Records provided:
============================================================

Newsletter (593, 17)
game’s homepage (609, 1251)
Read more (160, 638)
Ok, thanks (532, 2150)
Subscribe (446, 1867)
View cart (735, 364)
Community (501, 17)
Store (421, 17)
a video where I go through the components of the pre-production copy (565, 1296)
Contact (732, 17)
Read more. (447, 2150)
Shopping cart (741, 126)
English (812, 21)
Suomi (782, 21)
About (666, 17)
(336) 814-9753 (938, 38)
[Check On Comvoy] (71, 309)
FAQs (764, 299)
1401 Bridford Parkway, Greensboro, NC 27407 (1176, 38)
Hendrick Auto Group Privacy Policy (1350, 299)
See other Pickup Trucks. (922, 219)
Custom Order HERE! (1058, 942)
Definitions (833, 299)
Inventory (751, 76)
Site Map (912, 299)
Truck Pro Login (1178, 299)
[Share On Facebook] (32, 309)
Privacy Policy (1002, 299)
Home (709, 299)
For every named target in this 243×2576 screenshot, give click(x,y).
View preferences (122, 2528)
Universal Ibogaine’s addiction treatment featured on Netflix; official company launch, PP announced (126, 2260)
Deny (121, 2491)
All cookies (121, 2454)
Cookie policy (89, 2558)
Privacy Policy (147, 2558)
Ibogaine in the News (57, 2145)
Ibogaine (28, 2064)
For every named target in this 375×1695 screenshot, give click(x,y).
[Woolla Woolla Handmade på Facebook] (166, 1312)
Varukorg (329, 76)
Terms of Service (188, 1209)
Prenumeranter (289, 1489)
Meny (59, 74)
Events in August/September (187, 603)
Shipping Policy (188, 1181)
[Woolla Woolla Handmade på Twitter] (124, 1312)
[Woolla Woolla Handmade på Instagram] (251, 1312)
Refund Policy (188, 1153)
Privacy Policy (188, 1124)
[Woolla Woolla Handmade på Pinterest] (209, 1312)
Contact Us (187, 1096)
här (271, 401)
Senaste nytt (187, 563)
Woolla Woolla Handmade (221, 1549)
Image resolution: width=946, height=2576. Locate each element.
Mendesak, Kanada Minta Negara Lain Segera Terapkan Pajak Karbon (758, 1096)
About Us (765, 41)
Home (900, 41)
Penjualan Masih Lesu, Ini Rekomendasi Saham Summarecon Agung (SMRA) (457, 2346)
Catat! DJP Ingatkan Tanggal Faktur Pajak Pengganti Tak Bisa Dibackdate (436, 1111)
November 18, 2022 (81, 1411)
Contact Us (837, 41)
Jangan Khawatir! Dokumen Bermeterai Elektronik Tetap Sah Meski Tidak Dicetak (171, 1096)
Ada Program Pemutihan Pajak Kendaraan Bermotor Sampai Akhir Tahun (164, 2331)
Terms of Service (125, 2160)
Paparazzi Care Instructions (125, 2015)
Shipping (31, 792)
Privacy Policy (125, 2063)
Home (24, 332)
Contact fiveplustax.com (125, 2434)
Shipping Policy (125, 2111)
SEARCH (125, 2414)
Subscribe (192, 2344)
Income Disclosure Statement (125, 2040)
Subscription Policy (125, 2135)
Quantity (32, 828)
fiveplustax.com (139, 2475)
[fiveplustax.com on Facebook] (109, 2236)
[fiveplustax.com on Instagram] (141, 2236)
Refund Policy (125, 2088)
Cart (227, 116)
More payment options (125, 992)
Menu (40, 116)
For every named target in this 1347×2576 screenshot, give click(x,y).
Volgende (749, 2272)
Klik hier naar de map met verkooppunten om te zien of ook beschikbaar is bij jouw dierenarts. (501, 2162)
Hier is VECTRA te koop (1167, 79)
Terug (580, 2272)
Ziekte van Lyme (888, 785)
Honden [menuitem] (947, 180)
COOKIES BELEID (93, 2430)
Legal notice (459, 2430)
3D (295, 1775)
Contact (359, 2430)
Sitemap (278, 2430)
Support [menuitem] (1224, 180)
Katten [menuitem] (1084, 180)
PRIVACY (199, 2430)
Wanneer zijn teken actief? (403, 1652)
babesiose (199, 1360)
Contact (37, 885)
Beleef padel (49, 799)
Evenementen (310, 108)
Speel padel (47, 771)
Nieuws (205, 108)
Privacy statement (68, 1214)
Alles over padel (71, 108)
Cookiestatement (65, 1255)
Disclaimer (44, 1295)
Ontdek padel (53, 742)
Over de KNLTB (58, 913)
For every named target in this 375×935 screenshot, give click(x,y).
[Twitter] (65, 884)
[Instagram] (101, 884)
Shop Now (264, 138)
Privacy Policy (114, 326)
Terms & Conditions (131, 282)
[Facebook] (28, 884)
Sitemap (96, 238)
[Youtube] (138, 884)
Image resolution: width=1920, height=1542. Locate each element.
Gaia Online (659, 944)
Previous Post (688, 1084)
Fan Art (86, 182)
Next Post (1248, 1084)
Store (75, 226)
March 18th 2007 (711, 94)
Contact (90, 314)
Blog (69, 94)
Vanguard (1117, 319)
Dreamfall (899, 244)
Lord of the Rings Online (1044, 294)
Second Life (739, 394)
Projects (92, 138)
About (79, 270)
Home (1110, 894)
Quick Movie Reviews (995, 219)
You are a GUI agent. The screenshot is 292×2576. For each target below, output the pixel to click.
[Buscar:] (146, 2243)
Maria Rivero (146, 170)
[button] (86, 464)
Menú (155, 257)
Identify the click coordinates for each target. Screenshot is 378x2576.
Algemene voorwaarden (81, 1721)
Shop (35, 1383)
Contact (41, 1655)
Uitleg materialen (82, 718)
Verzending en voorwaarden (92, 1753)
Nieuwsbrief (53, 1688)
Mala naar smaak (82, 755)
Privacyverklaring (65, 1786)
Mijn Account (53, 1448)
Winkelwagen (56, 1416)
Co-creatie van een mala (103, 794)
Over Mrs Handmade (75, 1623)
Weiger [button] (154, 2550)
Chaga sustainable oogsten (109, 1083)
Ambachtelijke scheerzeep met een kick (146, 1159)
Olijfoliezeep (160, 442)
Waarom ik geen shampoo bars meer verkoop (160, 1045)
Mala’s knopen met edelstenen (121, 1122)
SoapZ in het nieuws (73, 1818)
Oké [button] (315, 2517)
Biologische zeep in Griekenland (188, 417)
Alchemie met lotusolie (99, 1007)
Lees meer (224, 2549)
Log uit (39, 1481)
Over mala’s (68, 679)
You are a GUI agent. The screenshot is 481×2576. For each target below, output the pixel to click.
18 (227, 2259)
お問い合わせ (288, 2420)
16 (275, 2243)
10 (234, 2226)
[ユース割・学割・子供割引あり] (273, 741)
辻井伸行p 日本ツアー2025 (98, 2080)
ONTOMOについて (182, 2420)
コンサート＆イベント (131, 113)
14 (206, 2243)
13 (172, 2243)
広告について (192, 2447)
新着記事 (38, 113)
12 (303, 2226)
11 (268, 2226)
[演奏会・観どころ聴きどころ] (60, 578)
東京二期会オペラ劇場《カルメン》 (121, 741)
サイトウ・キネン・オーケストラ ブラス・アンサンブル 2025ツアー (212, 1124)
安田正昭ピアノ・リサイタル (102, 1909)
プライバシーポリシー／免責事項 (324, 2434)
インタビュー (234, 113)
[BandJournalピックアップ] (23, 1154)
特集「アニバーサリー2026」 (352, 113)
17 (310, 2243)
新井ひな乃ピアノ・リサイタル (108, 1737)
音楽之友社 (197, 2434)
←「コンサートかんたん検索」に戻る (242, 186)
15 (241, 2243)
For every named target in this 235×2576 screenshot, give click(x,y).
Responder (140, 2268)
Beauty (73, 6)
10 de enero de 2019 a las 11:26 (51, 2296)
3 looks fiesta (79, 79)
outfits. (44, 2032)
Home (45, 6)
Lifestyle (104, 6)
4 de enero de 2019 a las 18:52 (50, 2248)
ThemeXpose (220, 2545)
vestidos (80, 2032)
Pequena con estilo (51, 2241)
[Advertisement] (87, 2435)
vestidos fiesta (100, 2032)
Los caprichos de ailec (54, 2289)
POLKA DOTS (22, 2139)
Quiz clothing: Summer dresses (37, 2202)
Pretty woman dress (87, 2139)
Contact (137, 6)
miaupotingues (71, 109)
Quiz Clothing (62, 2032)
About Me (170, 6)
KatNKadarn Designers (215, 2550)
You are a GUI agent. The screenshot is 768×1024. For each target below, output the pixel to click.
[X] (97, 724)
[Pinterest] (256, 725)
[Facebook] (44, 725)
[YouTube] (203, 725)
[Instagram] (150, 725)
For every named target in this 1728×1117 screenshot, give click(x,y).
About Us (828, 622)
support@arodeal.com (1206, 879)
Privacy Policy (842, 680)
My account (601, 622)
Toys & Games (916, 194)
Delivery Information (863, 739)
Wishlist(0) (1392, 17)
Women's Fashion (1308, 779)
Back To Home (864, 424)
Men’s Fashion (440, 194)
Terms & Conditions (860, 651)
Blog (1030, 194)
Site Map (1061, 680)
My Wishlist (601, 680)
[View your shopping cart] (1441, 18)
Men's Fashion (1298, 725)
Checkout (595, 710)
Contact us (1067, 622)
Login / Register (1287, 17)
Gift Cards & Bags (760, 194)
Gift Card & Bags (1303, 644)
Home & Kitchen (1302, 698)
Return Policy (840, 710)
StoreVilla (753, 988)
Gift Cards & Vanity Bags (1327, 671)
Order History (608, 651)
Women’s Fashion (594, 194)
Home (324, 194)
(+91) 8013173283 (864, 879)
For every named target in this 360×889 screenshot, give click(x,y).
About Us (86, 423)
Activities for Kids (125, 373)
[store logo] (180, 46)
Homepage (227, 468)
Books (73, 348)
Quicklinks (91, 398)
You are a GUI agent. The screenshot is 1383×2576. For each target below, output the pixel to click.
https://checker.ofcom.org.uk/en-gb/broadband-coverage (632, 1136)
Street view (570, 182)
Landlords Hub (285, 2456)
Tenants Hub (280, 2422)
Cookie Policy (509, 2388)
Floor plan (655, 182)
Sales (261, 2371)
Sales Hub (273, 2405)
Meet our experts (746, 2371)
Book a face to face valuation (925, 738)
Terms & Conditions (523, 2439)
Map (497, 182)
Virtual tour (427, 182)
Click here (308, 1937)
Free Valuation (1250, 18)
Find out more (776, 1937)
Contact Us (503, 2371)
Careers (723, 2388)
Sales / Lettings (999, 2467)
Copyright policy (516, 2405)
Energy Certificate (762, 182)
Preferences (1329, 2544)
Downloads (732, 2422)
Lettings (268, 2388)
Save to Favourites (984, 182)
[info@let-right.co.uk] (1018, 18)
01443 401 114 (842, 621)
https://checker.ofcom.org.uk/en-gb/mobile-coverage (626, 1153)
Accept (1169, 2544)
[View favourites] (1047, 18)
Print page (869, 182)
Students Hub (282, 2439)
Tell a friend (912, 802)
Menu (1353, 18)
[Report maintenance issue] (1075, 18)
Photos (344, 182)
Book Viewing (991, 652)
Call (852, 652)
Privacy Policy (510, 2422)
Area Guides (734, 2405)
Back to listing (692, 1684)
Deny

============================================================

Problem requirements: Go through the data line by line and work out how many lines contain "voorwaarden". Give only that number.

Answer to the exercise: 2